It was an initiative that most IT security professionals might consider, but ultimately shelve due to the complexity involved in setup alone: implement a monthly phishing awareness campaign for a municipality, not for just a select group of employees, but every worker on the payroll.
It took a great deal of planning and behind-the-scenes maneuvering, but as Richard Drouillard, manager of security and risk with the municipality of Chatham-Kent, said last week at InfoSec 2022, an event organized by the Ontario division of the Municipal Information Systems Association (MISA), it has all been worth it.
In the conference show guide, he wrote that he has “spent the last two years with a very intentional focus on phishing awareness for my organization. Over that time, I have analyzed the results, played with the variables, had some hard conversations, and learned quite a bit about what works and what doesn’t.
“All of us are doing what we can to fight cyberattacks in our organization, and it’s essential for those who work in municipal IT to learn from each other.”
Drouillard, who has been at Chatham-Kent in an assortment of IT positions for 17 years, assumed his current position in 2020.
“I’ve worked in a lot of different roles in IT,” he said. “I’ve been a developer, a database administrator, a JD Edwards administrator, a project manager. I’ve also done a few months in our GIS department. And I’ve done a few months managing our service desk. I’ve worked in every team in our IT department at some point or another, which I think gives someone a really good background for working cybersecurity.
“We are all at this conference, so I don’t think I need to explain why I started my focus on phishing,” said Drouillard, adding that prior to his taking on the new role, the municipality, similar to many other organizations, had merely conducted one-off phishing simulations.
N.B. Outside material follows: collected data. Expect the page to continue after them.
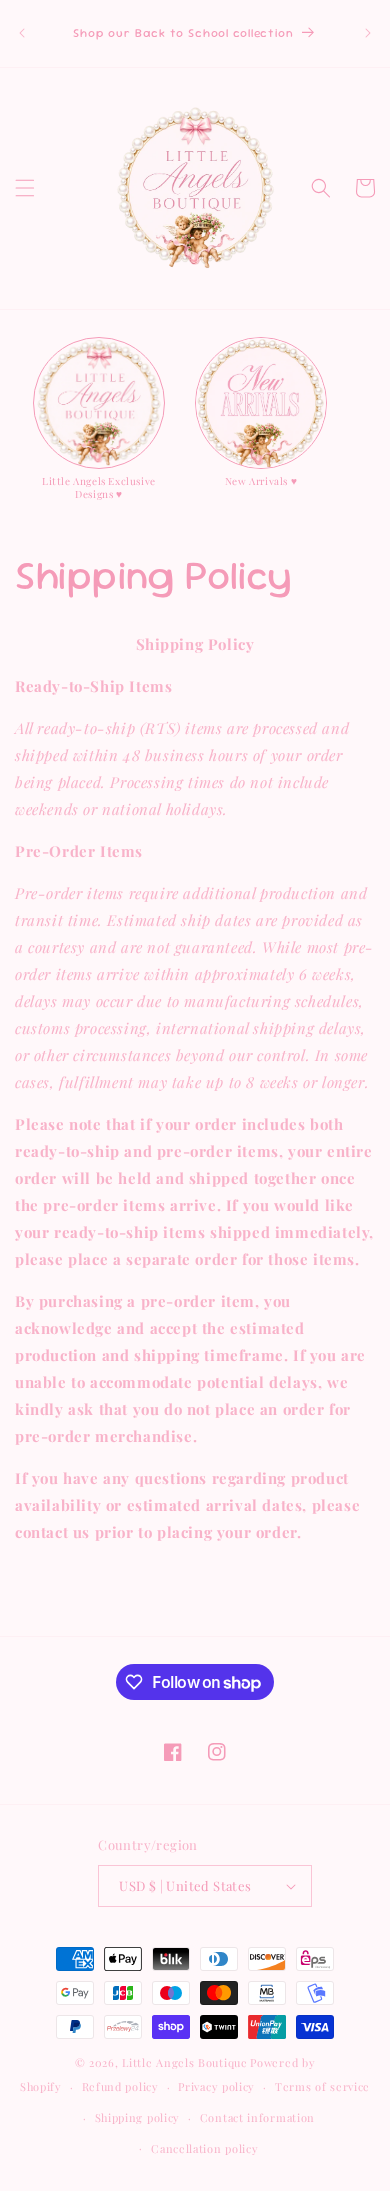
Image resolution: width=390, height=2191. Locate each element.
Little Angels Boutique (184, 2062)
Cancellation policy (204, 2148)
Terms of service (322, 2086)
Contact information (257, 2117)
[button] (25, 188)
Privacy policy (216, 2086)
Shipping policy (138, 2117)
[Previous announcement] (22, 33)
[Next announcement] (368, 33)
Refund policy (120, 2086)
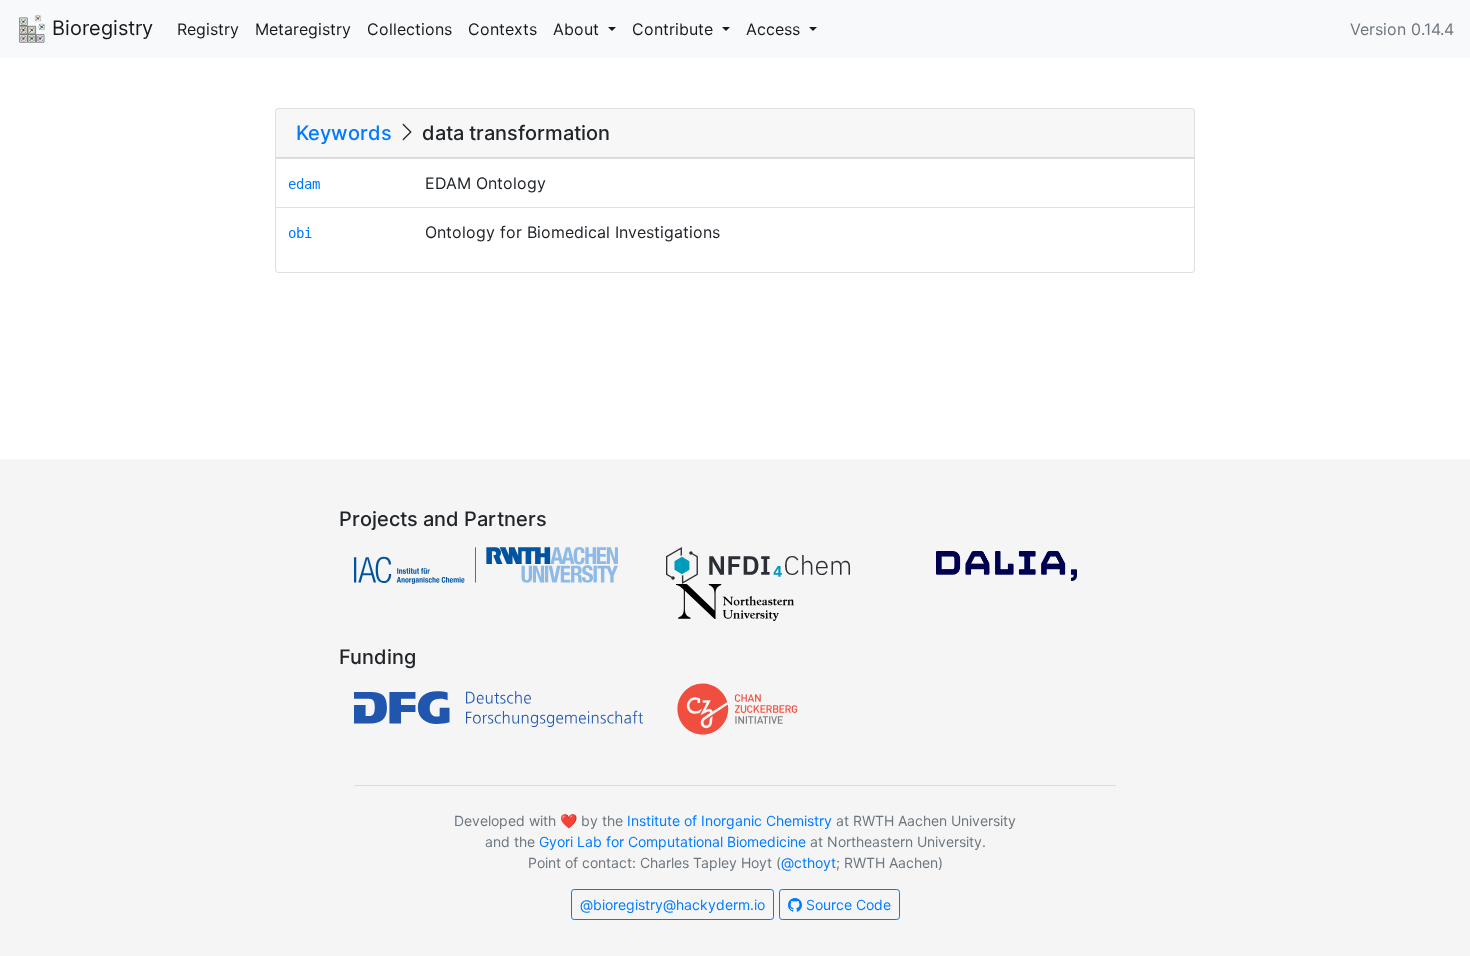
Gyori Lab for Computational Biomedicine (672, 841)
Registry (208, 29)
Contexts (502, 29)
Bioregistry (99, 28)
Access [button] (775, 29)
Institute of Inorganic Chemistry (729, 820)
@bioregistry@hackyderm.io (672, 904)
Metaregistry (303, 29)
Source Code (846, 904)
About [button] (578, 29)
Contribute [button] (675, 29)
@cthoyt (808, 862)
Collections (409, 29)
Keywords (344, 133)
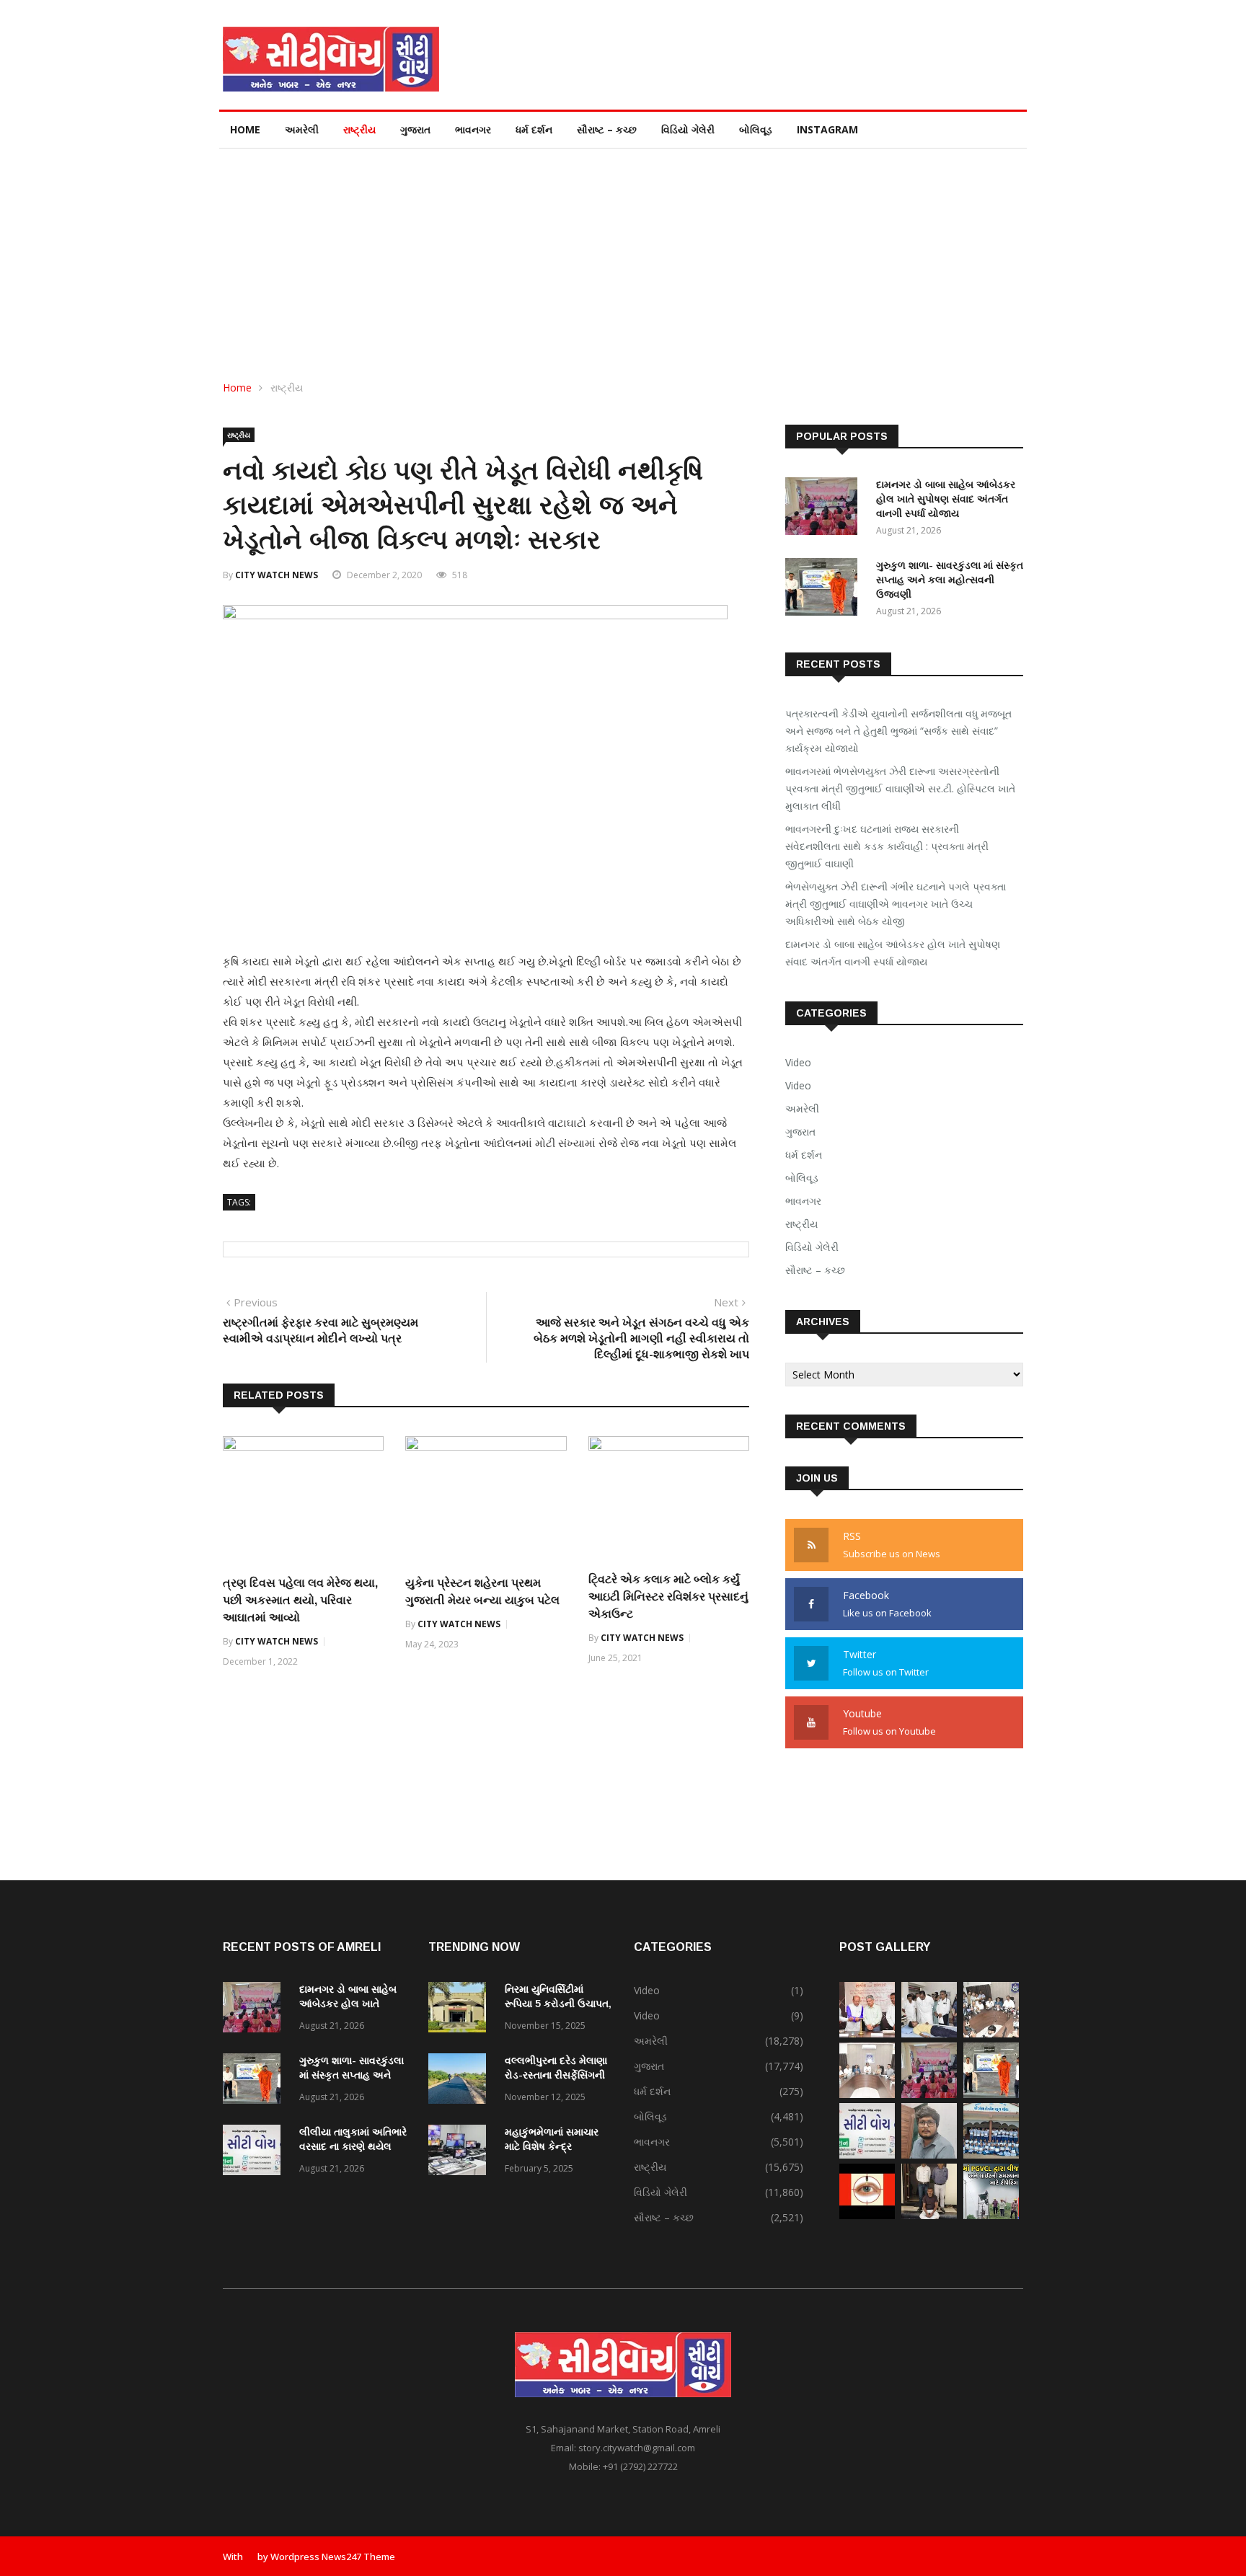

“You did one or two a year, and there was not a lot of follow up after they were done. You just kind of ran them and hoped that people learn something from it. I wanted to be a lot more intentional about what I was doing.
“And that meant I wanted a monthly simulation against the entire organization. I wanted to actually get the data from those, analyze it, and try and learn from the patterns of my organization to identify the things that we could work on and get better at.”
He received the necessary go-ahead after two months on the job, when he was asked by the municipality’s executive management team (ETM) to update them on cybersecurity preparedness.
Drouillard recalls he had a week to prepare and describes it as a “fair presentation. It was not doom and gloom – we can slant that way in this career path sometimes, but if you’re always saying the sky is falling, no one’s going to listen to you when it matters, so don’t be the doom and gloom person.
“And I asked for a couple things, because if you’re going in front of a big group like that, you should ask for something while you’re there. In my case, what we were going to do with people who clicked on a bunch of phishing simulations.”
He received the green light to conduct monthly phishing simulations and develop training modules for employees. The program works as follows:
- Anyone who clicks on a trio of simulated phishing emails would have to take an extra training module in addition to the annual training all employees must do
- Anyone clicking on five, six, seven, or eight phishing simulations results in the individual’s manager being notified, at which point Drouillard has the authority to take what he described as “extra precautions around that user’s account and their computer.”
- Last, but not least, for people who click on multiple phishing simulations or violate the acceptable use policy, those actions will be formally recognized in their performance review.
“One tip I have for you is that if you’re talking to your top group about this, no one likes to be surprised,” he said.
“In my case, for the performance reviews, I spoke to the director of HR a week before I did this presentation saying, ‘this is what I’m hoping to ask for what do you think?’ and I got her advice. I incorporated her language into it, and I had her on board before I even did that presentation.”
The downside of the role is that, after four months, a call from Drouillard to an employee more times than not would illicit a distinctive groan from the person at the other end.
“How terrible is that? Who wants a groan to be the default reaction to their face. I’m a nice guy, I don’t want that. You can be positive in this career, you just have to be a little creative, not a lot creative, just a little creative. And I think the best way to do it is celebrating successes that you have.”
Examples of this include:
- If an employee thwarts an actual phishing campaign by reporting it immediately, call them and congratulate them. “They are going to feel good about that,” said Drouillard. “You are going to feel good about that.”
- The same applies to someone who is nearing a milestone in terms of clicking, but suddenly spots a phishing attempt and reports it. “Congratulate them. Not in a fake, here’s your gold star clip art kind of way, but in sincere way. Give them a call and say, ‘thank you, great job.’
- Congratulate entire departments when they have a phishing-free month. “Tell them phishing is really important. You know that we do these simulations, but not one person in your department clicked on this. That’s amazing. Good job. Thank you so much for your support.”
The end result of all his work is that there have been no incidents where the municipality has actually lost money through a phishing attack.
“We have had a good decline in the rate of people clicking on things. Once we got to the two per cent mark, I was pretty happy with that, because you are never going to be at zero per cent,” he says.